The top government expert panel on immunisation is likely to take up key issues regarding administering booster Coronavirus disease (Covid-19) vaccine doses, and opening vaccination for children, in its next meeting scheduled towards the end of this month, said people familiar with the matter.
The Covid-19 working group of the National Technical Advisory Group on Immunization (NTAGI) is likely to meet in the last week of November.
“The experts on the panel have been discussing these issues in past meetings but the decision is ultimately taken based on the quality of evidence, including real-world data, and consensus among the members within the group,” said a senior person in the know of things, on condition of anonymity.
As for offering booster doses as evidence currently suggests that vaccine-derived immunity is not for life, the government experts are also likely to announce a detailed policy on administering additional doses soon. However, the government priority remains to vaccinate all adults first.
Even the Union health minister mentioned on past several occasions that the decision to vaccinate children will not be taken in a hurry, and before booster doses, the government’s focus was to ensure all adults were vaccinated against Covid-19.
“The experts have to be fully convinced on the issue as it is a matter of children. We will have to be extremely careful as even the developed countries that have begun vaccinating their children are treading cautiously. The decision of the experts will be final on this,” said Mansukh Mandaviya, Union health minister, during one of the recent media interactions.
“Vaccinating all adults is on government’s priority list; booster doses come later,” he added.
Only one Covid-19 vaccine, Zydus Healthcare’s ZyCoV-D, that was tested in children aged 12 years and above has been approved for emergency use in India. The drugs controller general of India is still reviewing the emergency use authorization of Bharat Biotech’s Covaxin that has been tested in children aged 2 years and above, even though the expert committee recommended it for use in children.
According to people familiar with the development, even if a consensus is reached on starting vaccination in children among panel members, it is highly likely that the exercise will be conducted in a phased manner wherein the first phase will include children with comorbidities.

= = = = = = =

Could you extract the part of the article on Covid-19 vaccine policy starting with "The top government" and going on through "condition of anonymity.", copying it word for word? The material that follows has no connection to the article.

◆ Given information ◆
= = = = = = =

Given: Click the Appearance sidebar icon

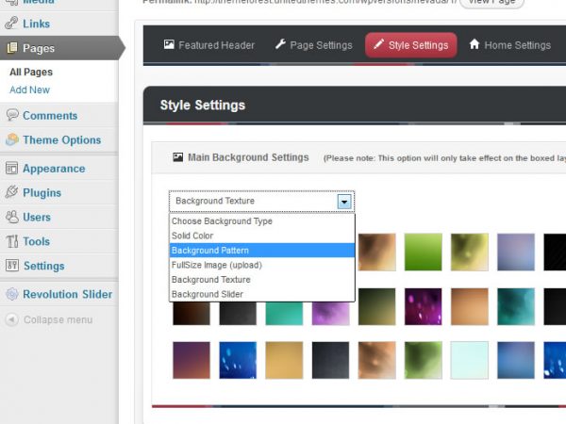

= = = = = = =

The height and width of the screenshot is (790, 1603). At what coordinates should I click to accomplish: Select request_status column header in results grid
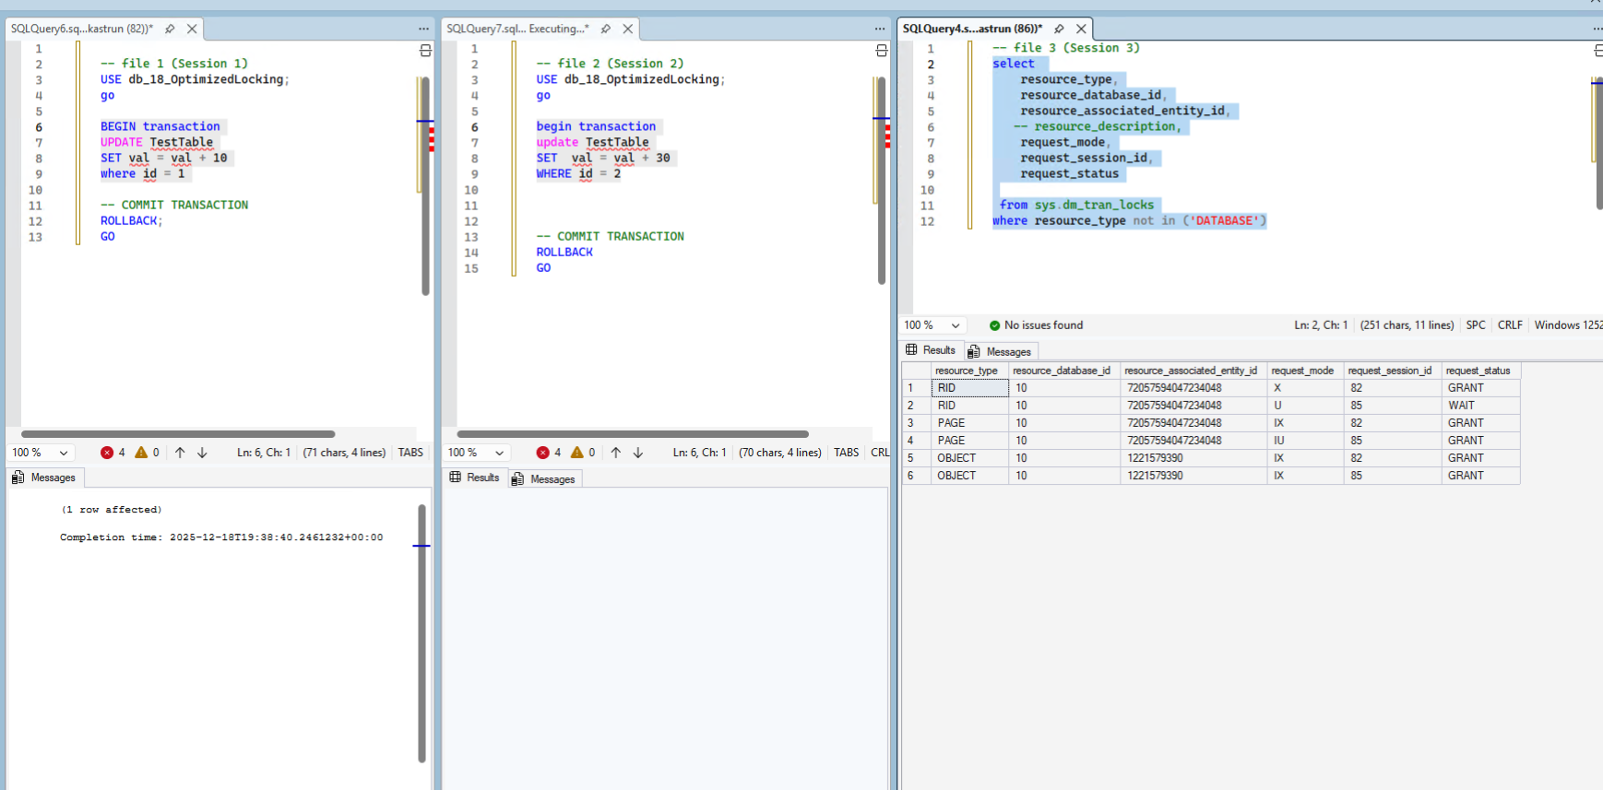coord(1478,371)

= = = = = = =

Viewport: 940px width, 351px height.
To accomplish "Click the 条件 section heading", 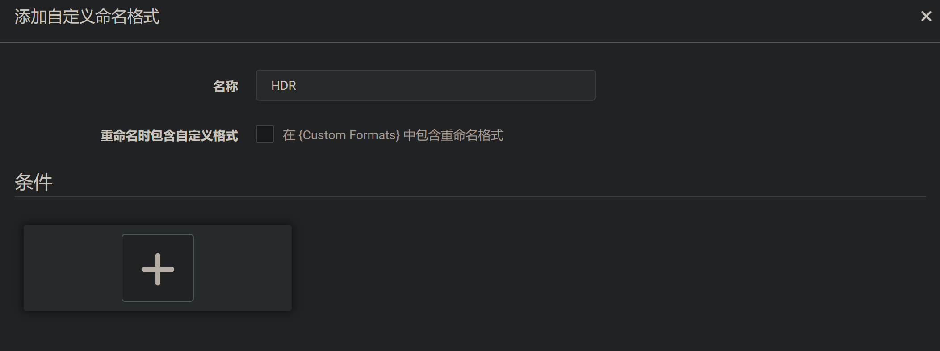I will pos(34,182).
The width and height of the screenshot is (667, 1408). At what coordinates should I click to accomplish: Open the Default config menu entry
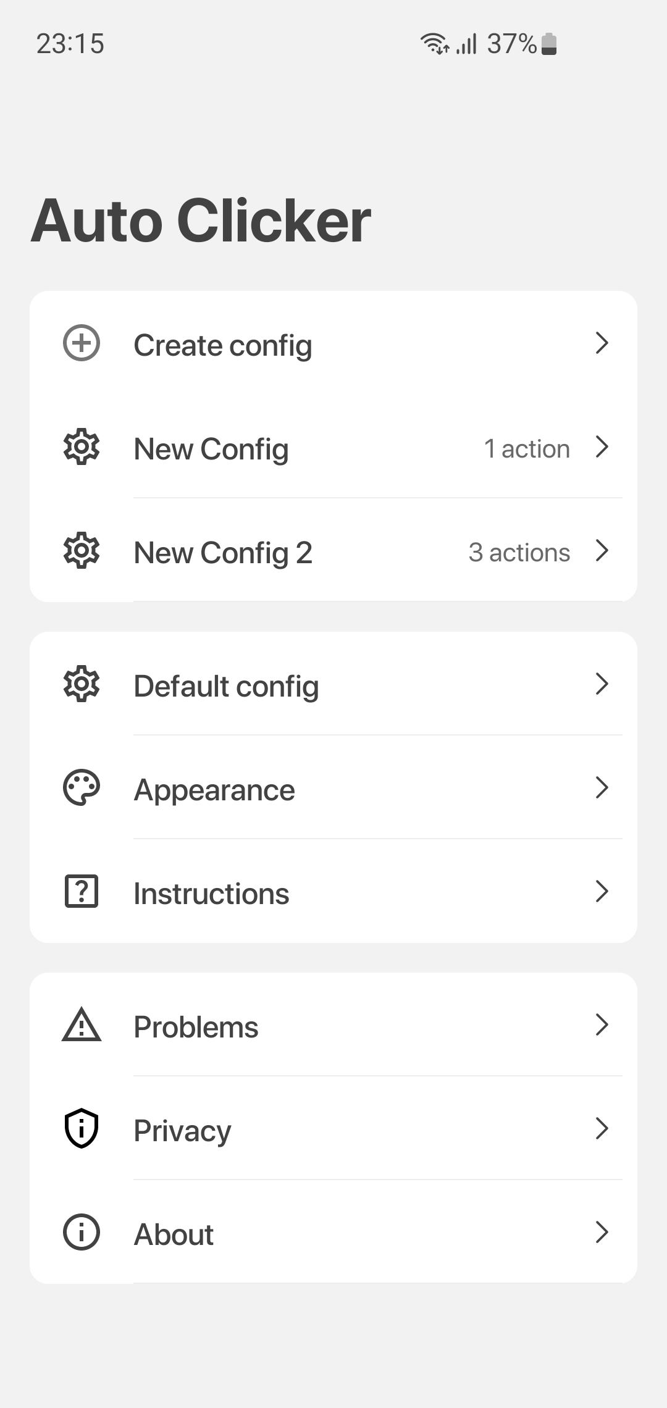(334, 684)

= = = = = = =

◆ Your response ◆
The top government expert panel on immunisation is likely to take up key issues regarding administering booster Coronavirus disease (Covid-19) vaccine doses, and opening vaccination for children, in its next meeting scheduled towards the end of this month, said people familiar with the matter.
The Covid-19 working group of the National Technical Advisory Group on Immunization (NTAGI) is likely to meet in the last week of November.
“The experts on the panel have been discussing these issues in past meetings but the decision is ultimately taken based on the quality of evidence, including real-world data, and consensus among the members within the group,” said a senior person in the know of things, on condition of anonymity.